Material for locating text and on-screen items:
|---|
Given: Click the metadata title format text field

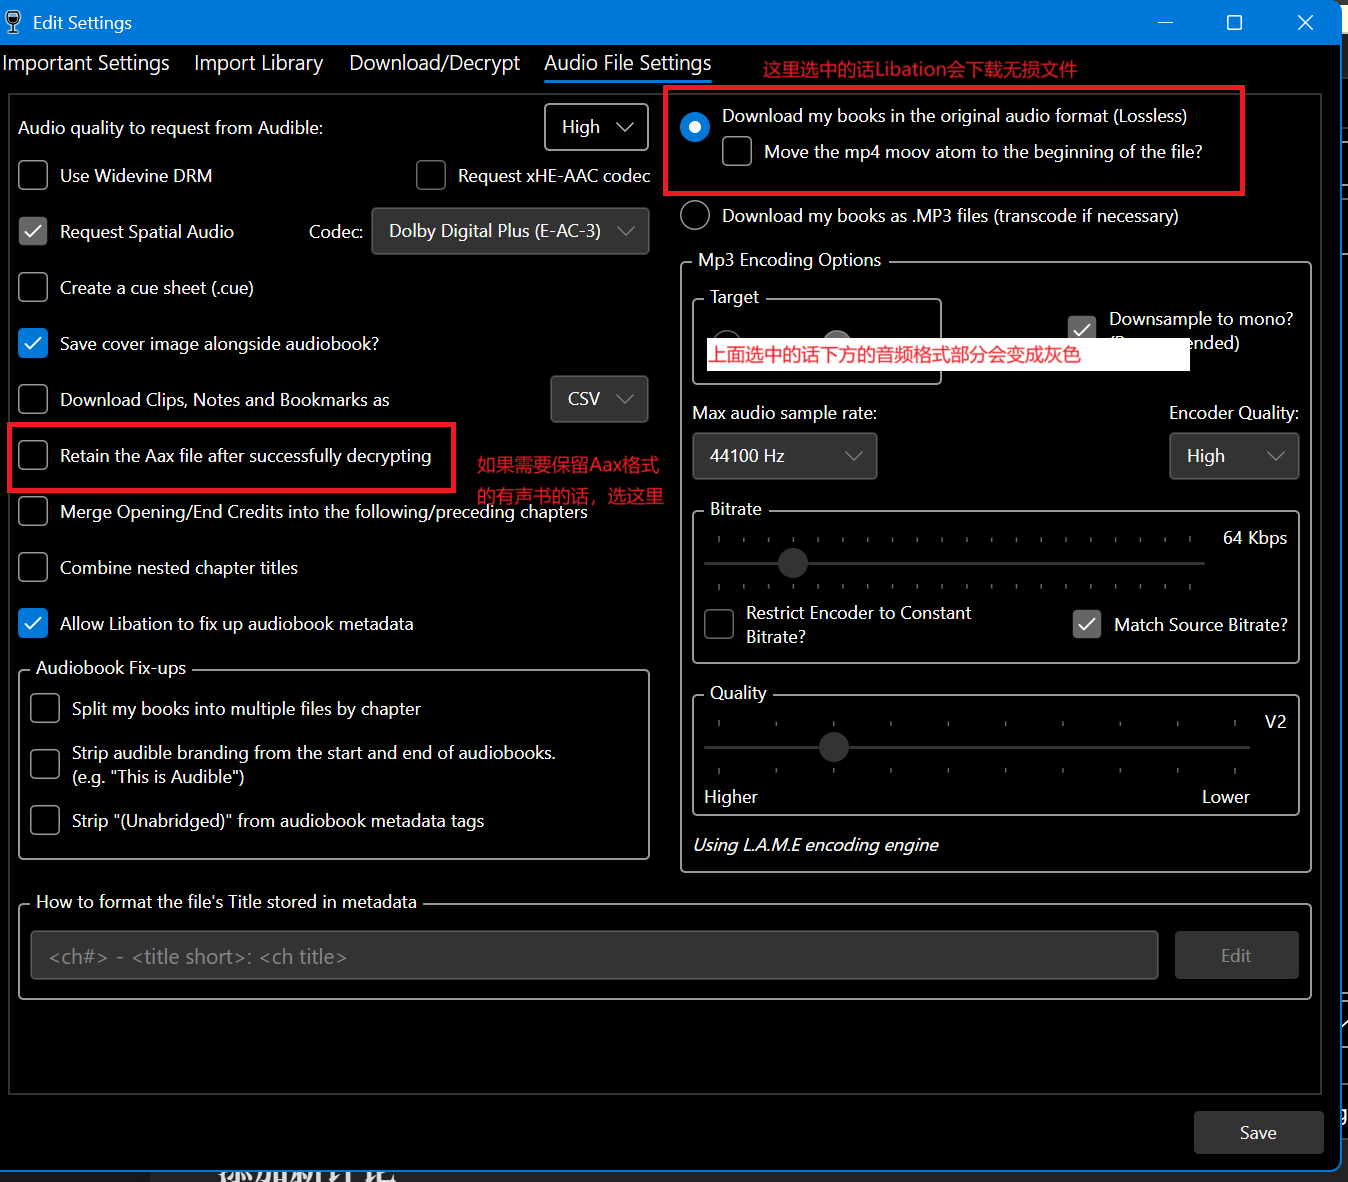Looking at the screenshot, I should 594,956.
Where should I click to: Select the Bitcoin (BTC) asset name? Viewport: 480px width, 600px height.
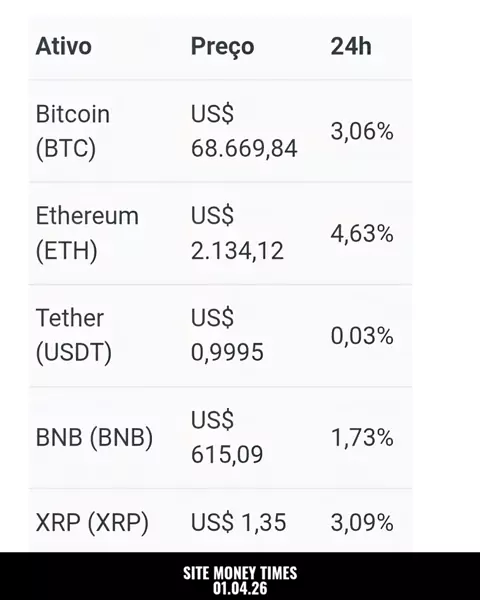pyautogui.click(x=73, y=131)

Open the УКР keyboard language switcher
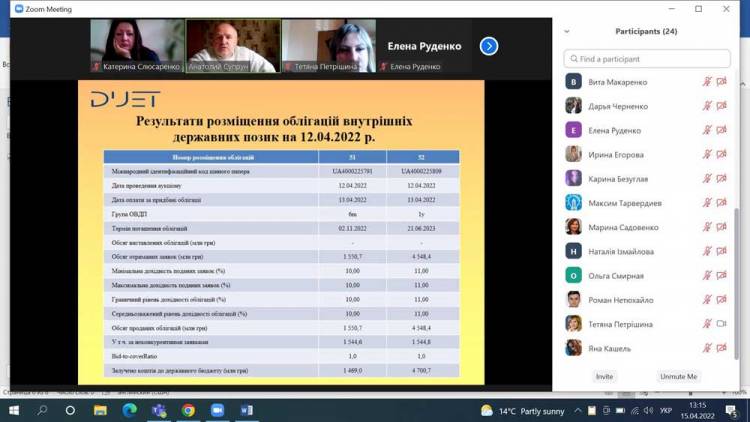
|---|
Requirement:
Copy out every line of the material above word for word, leaving out the pictures.

The result:
Given: Click the metadata title format text field

Looking at the screenshot, I should 594,956.
Where should I click to: Select the Bitcoin (BTC) asset name? Viewport: 480px width, 600px height.
pyautogui.click(x=73, y=131)

Open the УКР keyboard language switcher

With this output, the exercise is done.